We’ve been wanting to call your attention to a new book on the interface between Judaism and Buddhism—Rodger Kamenetz’s The Jew in the Lotus: A Poet’s Rediscovery of Jewish Identity in Buddhist India (HarperSanFrancisco, 1994). The book documents a trek to the Dalai Lama by Jews who wanted to share with him clues about how a people can maintain religion and culture in exile. Two women we know—Blu Greenberg and Joy Levitt—were among the eleven Jews on the journey. In a recent issue of the journal The Reconstructionist, Levitt, a congregational rabbi, describes a most instructive experience on the trip.

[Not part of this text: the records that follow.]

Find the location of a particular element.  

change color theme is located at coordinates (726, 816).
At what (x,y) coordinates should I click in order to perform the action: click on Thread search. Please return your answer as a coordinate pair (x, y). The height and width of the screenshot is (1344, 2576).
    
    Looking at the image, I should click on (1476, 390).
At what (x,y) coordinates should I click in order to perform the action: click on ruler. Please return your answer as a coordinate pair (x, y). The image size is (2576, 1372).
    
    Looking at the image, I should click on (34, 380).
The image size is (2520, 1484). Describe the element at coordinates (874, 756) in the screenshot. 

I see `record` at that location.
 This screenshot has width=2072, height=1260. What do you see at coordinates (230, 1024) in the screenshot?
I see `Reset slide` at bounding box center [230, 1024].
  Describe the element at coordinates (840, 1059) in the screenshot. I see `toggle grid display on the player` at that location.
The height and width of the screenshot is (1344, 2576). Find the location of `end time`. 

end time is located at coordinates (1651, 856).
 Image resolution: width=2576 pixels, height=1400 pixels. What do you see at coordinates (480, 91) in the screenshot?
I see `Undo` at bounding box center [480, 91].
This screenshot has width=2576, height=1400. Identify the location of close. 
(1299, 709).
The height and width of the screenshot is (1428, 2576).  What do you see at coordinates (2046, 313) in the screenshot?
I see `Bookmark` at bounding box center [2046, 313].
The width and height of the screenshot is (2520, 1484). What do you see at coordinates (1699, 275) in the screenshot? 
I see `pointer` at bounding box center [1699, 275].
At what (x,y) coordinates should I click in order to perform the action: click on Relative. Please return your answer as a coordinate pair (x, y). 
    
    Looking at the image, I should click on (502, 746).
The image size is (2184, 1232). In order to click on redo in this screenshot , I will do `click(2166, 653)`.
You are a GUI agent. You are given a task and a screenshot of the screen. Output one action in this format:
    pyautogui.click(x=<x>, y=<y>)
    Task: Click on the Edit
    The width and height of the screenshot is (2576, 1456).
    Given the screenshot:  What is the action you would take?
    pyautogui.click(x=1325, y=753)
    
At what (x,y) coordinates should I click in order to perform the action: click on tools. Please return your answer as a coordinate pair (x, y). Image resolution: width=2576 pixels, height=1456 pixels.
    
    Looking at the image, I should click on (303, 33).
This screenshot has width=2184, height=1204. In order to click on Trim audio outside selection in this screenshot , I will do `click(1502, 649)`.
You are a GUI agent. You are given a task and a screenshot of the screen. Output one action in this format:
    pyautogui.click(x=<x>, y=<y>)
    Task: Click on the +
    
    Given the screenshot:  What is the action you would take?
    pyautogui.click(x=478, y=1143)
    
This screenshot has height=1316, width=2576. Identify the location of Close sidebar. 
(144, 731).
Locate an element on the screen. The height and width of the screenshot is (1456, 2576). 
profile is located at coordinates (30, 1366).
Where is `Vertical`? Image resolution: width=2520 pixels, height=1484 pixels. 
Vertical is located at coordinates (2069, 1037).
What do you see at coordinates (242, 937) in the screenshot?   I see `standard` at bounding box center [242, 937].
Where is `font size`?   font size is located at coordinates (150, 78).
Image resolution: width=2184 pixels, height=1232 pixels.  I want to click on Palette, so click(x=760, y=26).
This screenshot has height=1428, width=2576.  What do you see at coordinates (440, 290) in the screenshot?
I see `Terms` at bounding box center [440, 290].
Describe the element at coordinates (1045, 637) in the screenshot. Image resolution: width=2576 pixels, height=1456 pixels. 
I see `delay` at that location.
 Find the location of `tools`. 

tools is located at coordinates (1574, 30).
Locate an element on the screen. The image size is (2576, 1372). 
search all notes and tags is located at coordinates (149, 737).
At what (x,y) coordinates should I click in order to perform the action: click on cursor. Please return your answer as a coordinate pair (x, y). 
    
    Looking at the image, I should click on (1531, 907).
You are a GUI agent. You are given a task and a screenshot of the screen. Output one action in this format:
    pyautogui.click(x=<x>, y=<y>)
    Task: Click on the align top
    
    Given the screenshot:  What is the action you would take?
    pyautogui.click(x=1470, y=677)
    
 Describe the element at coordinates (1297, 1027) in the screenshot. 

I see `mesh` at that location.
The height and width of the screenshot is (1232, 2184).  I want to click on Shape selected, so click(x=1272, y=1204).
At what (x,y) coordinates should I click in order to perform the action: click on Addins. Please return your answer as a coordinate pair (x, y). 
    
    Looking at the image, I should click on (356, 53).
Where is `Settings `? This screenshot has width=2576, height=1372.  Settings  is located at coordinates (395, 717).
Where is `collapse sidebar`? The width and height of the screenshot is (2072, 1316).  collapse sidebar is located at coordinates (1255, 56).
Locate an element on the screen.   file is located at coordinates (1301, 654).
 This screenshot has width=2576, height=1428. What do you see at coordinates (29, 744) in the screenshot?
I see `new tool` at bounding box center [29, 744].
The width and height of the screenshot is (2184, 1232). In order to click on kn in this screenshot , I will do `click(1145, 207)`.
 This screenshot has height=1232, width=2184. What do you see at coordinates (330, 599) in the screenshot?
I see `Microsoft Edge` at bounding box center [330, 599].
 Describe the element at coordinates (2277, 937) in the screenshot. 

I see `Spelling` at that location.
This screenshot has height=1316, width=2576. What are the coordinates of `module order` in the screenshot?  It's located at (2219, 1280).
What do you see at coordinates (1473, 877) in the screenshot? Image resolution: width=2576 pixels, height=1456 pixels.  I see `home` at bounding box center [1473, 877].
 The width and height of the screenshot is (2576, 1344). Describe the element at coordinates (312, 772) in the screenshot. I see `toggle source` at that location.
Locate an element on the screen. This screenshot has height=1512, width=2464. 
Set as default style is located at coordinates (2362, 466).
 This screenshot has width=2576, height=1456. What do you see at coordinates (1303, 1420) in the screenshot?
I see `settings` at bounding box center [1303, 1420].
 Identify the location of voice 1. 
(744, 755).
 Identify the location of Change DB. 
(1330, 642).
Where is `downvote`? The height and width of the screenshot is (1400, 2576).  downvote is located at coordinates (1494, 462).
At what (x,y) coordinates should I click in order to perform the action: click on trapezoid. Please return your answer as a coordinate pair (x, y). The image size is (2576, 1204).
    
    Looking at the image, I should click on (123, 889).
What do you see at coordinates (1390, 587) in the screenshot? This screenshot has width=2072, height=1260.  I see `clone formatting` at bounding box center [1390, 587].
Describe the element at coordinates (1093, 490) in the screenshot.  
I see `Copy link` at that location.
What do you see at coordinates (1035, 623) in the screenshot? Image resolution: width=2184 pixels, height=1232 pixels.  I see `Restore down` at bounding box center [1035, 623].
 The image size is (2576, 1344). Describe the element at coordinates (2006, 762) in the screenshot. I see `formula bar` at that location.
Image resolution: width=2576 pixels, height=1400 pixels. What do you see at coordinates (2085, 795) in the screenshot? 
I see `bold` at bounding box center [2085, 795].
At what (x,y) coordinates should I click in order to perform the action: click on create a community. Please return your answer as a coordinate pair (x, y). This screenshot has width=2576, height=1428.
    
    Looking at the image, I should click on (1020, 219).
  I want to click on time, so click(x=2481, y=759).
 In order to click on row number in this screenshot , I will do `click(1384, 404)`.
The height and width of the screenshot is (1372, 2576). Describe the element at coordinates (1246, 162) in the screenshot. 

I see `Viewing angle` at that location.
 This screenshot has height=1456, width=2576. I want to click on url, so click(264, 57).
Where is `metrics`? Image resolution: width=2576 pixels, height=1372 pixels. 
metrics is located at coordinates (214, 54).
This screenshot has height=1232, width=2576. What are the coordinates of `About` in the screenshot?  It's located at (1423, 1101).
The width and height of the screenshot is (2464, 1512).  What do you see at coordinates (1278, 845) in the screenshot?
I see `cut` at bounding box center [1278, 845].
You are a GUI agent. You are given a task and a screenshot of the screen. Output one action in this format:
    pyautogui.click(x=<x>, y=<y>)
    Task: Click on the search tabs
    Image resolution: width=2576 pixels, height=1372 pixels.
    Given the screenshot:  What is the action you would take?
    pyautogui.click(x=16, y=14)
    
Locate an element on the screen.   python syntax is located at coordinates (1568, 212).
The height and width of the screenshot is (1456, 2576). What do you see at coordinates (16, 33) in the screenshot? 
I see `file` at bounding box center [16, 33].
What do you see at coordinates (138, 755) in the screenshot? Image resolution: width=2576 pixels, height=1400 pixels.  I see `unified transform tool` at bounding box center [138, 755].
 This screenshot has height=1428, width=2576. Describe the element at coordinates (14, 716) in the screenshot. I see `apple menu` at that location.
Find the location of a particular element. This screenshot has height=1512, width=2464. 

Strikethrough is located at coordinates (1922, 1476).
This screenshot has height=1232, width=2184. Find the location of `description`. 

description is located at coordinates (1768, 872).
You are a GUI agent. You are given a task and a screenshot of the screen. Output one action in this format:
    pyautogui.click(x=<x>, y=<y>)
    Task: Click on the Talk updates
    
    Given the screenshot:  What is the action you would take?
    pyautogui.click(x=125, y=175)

For an hour at a time, the Dalai Lama listened with an intensity that comes from several hours of meditation each day. More than any other single attribute (including his charming sense of humor, his remarkable humility and his simple acts of kindness), it was his manner of listening that overwhelmed me. The Jewish art of dialogue, at least as I have understood it, involves thinking of what you’re going to say when the other person finishes talking, which he rearely gets to do because you usually interrupt him. I had never experienced the kind of deep listening that the Tibetans practice, and I noticed that it changed the way we spoke. I found myself wanting to say exactly what I meant, speaking more carefully because I knew that each word would be heard and appreciated.